Wednesday, January 27, 2016

Helping Students Reflect

By now students are nearing or at the halfway point in OCCTH 526.  This practical experience is allowing them to apply Year 1 and Year 2 (Fall Term) academic course work and is promoting their clinical reasoning, analytical and evaluative skills.  According to the educator Professor David Boud, effective learning will not occur unless you reflect (McClure, n.d.).

One definition of reflection is that it is "a process of reviewing an experience of practice in order to describe, analyse, evaluate and so inform learning about practice" (McClure, n.d., p. 3).

There is so much that we could cover on this topic but perhaps, for this week's blog, we can offer a few resources and tips that may assist you in enhancing your students' abilities to reflect.

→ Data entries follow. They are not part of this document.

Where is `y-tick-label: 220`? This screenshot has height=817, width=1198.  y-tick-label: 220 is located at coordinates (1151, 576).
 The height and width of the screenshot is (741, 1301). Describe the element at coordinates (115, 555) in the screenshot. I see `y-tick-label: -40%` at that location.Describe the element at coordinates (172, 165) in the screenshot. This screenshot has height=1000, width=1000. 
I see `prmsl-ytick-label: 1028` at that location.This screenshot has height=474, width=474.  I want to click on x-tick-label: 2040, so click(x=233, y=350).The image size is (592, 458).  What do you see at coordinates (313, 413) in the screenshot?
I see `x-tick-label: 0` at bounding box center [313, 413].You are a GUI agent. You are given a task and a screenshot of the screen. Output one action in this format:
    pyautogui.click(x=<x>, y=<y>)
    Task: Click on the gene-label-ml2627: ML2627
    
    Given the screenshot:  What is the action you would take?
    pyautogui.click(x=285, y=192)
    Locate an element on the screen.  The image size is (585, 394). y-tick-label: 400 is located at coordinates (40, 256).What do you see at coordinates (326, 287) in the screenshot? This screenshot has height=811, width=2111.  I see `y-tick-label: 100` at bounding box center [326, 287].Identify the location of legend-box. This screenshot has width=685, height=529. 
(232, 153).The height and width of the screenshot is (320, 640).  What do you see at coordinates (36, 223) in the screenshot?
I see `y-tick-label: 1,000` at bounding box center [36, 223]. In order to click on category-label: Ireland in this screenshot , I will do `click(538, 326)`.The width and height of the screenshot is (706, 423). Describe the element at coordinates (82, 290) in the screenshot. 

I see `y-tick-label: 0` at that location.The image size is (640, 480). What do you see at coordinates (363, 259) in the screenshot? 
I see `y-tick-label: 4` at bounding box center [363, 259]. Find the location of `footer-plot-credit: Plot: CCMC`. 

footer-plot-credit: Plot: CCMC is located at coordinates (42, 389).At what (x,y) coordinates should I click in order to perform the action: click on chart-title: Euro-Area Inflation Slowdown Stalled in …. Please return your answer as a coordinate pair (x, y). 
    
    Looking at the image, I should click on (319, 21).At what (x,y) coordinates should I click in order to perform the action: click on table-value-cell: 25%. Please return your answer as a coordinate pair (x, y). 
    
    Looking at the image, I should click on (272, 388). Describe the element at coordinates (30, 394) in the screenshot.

Consider Schon's (1983) Reflective Practice Cycle:

Consider Three Aspects of Reflection: Stages, Components, Time Dimensions (Plack et al, 2005):

1) Stages of Reflection include:
  • Returning to experience - describing an event or incident that stands out, including who, what when, where, why, and how.
  • Attending to feelings - both your own and perhaps others.
  • Re-evaluation - reappraise the current situation vis-a-vis past experiences.  Possibly link new concepts to pre-existing knowledge, begin to integrate new information, validate insights, thoughts, perception, and work this new meaning into your own way of being.
2) Components of Reflection may be:
  • Content based - exploring the problem/experience to better understand it and consider different perspectives
  • Process based - begin to explore other strategies available for use
  • Premise based - recognize and explore or critique own assumptions, values, beliefs, and biases.
3) There are 3 possible Time Dimensions:
  • Reflection on action (R-O-A) - after the action has been completed
  • Reflection in action (R-I-A) - occurs while in the midst of an activity and a result of conscious decisions made on the spot
  • Reflection for action (R-F-A) - anticipate situations and/or plans for future to improve the outcome

Journalling is suggested as a mechanism to facilitate reflection.  We encourage students to journal and it is a requirement in their mental health placements.  In a future blog we hope to focus on journalling as a reflective strategy.  Stay tuned!

McClure, P.  (n.d.). Reflection on Practice.  University of Ulster:
Plack, MM., Driscoll, M., Bliessett, S., McKenna, R., Plack, TP. (2005). A Method for Asssessing Reflective Journal Writing. Journal of Allied Health, 34:199-208.
Schon, D. (1983). The Reflective Practitioner: How Professionals Think in Action. Basic Books: USA.